▶ **Document extract**
2This is the story of the family of Jacob…3Now Israel loved Joseph more than any other of his children, because he was the son of his old age; and he had made him a long robe with sleeves. 4But when his brothers saw that their father loved him more than all his brothers, they hated him, and could not speak peaceably to him.
5Once Joseph had a dream, and when he told it to his brothers, they hated him even more. 6He said to them, “Listen to this dream that I dreamed…the sun, the moon, and eleven stars were bowing down to me.”
10But when he told it to his father and to his brothers, his father rebuked him, and said to him, “What kind of dream is this that you have had? Shall we indeed come, I and your mother and your brothers, and bow to the ground before you?” 11So his brothers were jealous of him, but his father kept the matter in mind.
12Now his brothers went to pasture their father’s flock near Shechem. 13And Israel said to Joseph, “Are not your brothers pasturing the flock at Shechem?…Go now, see if it is well with your brothers and with the flock; and bring word back to me.”

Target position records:
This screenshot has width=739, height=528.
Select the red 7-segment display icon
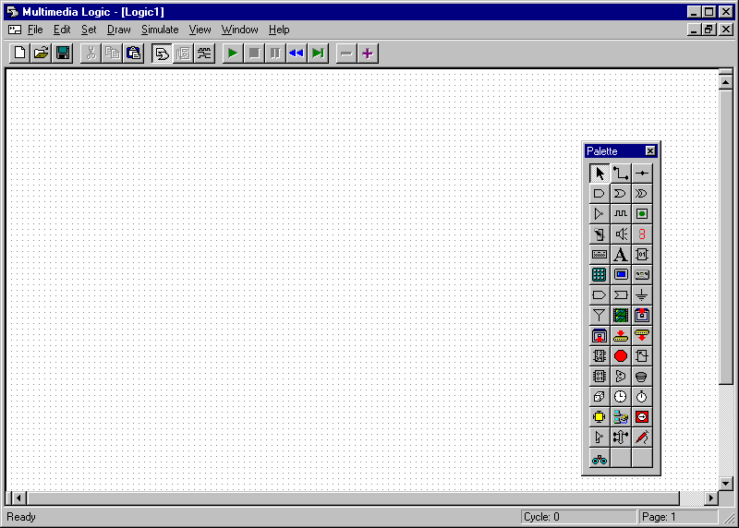coord(642,234)
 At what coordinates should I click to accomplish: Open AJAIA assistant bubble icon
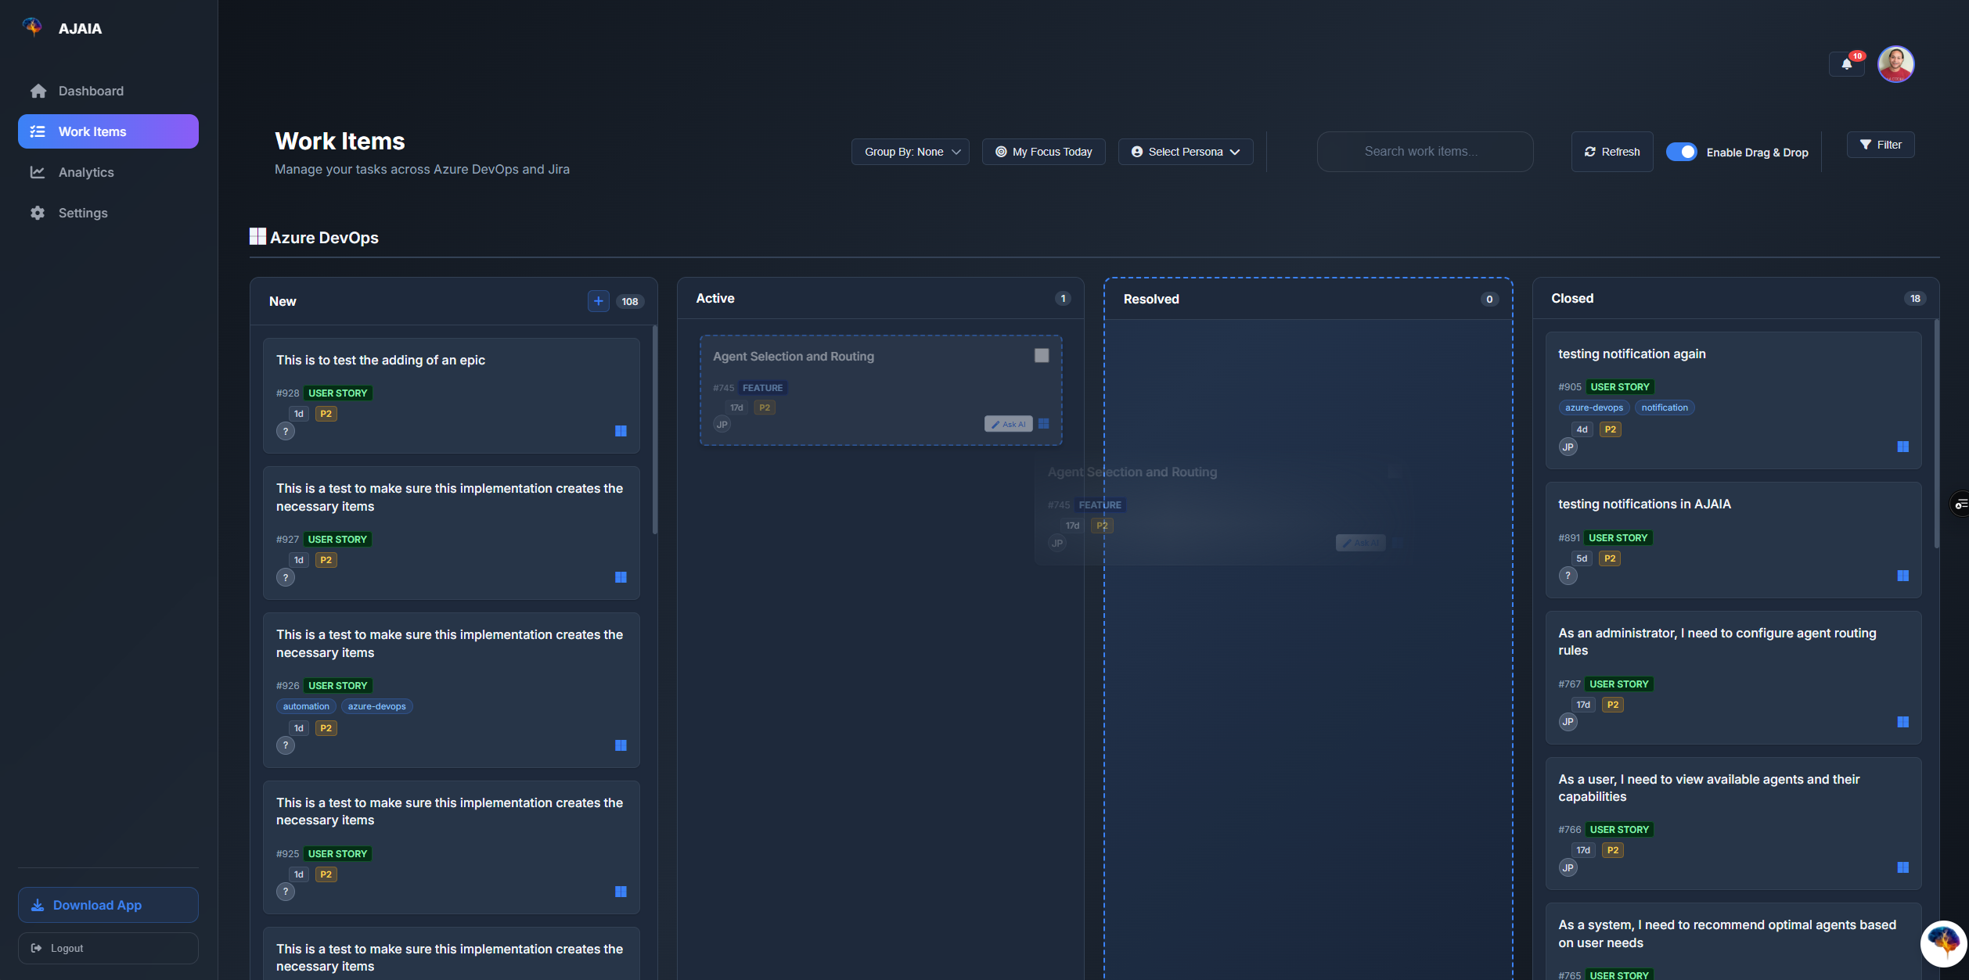[x=1944, y=942]
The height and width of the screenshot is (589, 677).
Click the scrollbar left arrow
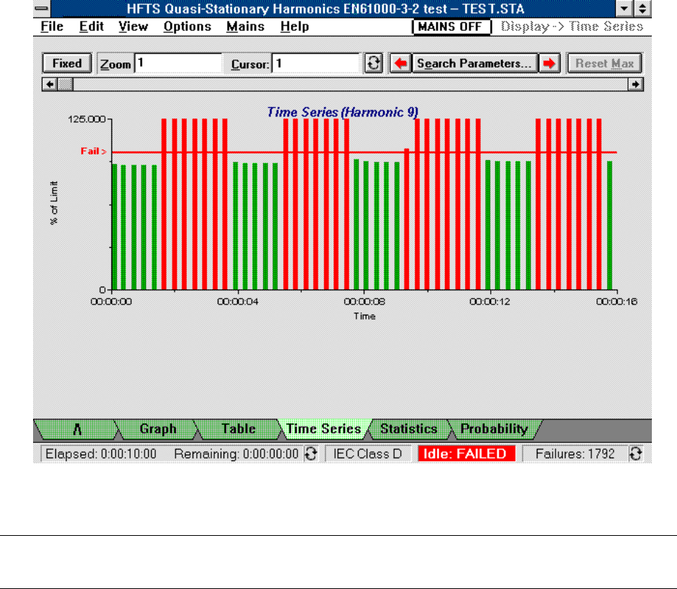click(x=50, y=84)

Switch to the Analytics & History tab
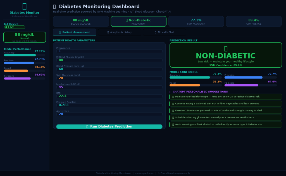click(x=120, y=32)
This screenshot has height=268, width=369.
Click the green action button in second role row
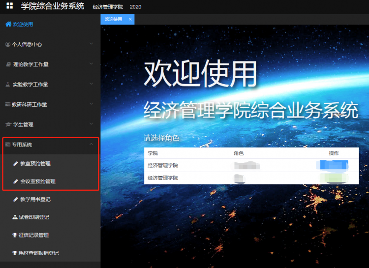pyautogui.click(x=334, y=178)
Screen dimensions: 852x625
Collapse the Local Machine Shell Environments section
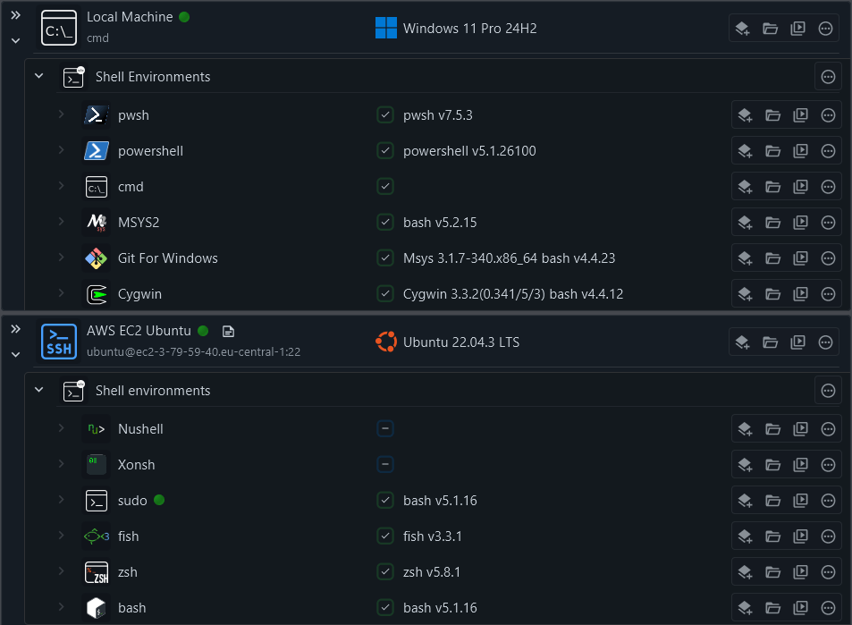[x=38, y=77]
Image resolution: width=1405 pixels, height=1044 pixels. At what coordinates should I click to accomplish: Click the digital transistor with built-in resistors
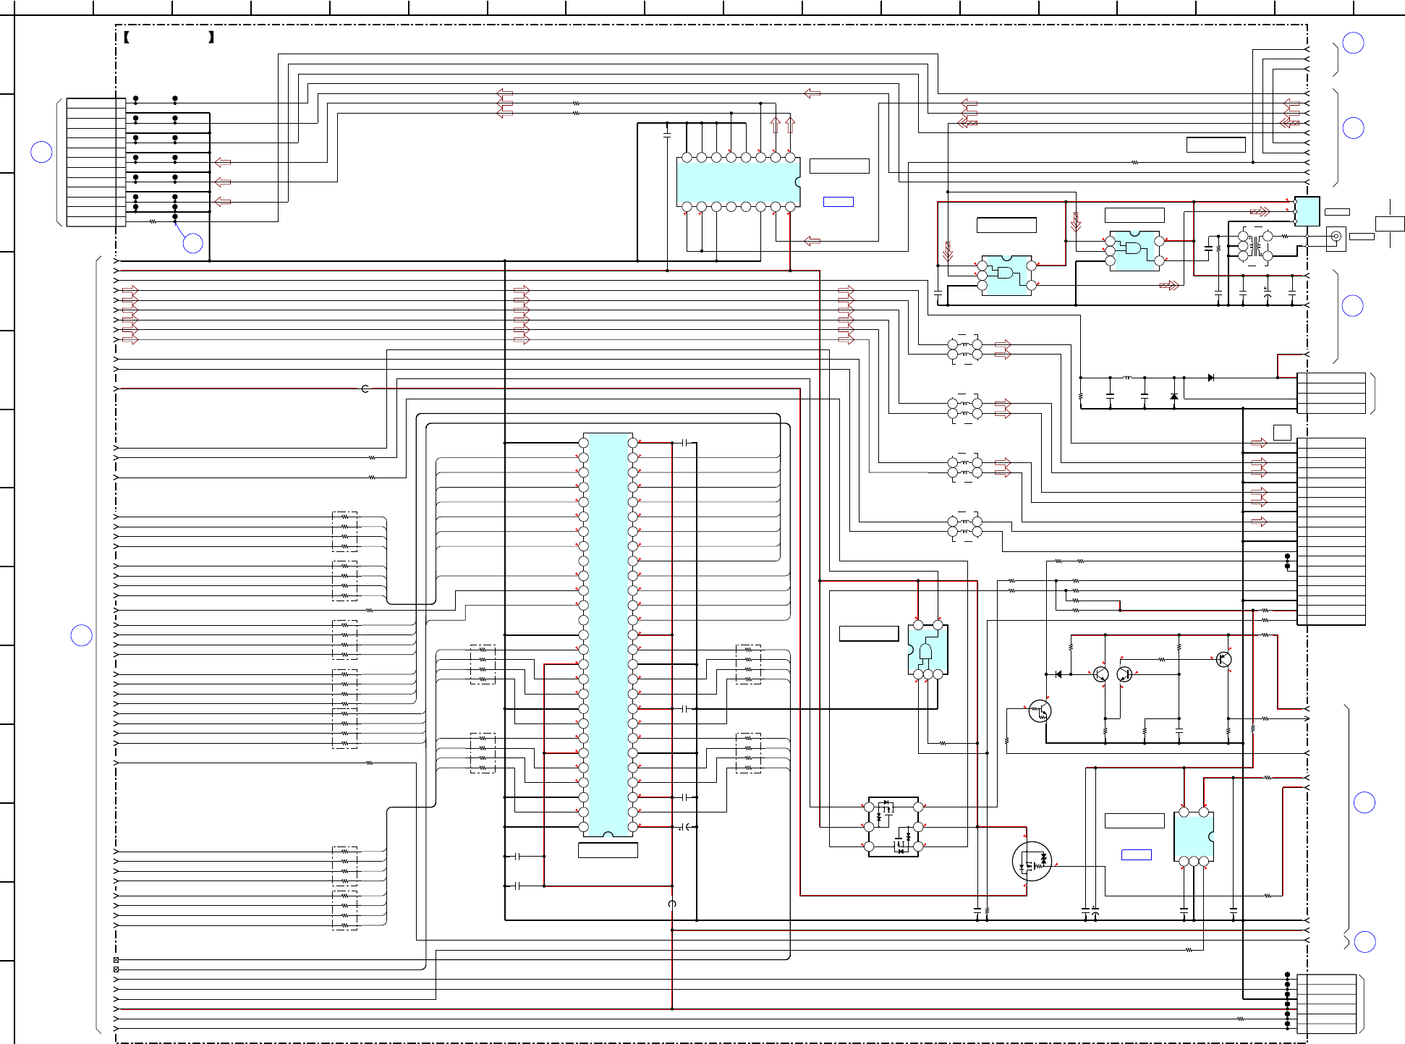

▶ **Requirements**
- 1) According to the passage about Joseph, why did Israel love Joseph more than any of his other children?
- 2) Retype the passage about Joseph, starting with "2This is the" and going on through "matter in mind.".

▶ **In response**
- 1) Israel loved Joseph more because he was the son of his old age.

- 2)
2This is the story of the family of Jacob…3Now Israel loved Joseph more than any other of his children, because he was the son of his old age; and he had made him a long robe with sleeves. 4But when his brothers saw that their father loved him more than all his brothers, they hated him, and could not speak peaceably to him.
5Once Joseph had a dream, and when he told it to his brothers, they hated him even more. 6He said to them, “Listen to this dream that I dreamed…the sun, the moon, and eleven stars were bowing down to me.”
10But when he told it to his father and to his brothers, his father rebuked him, and said to him, “What kind of dream is this that you have had? Shall we indeed come, I and your mother and your brothers, and bow to the ground before you?” 11So his brothers were jealous of him, but his father kept the matter in mind.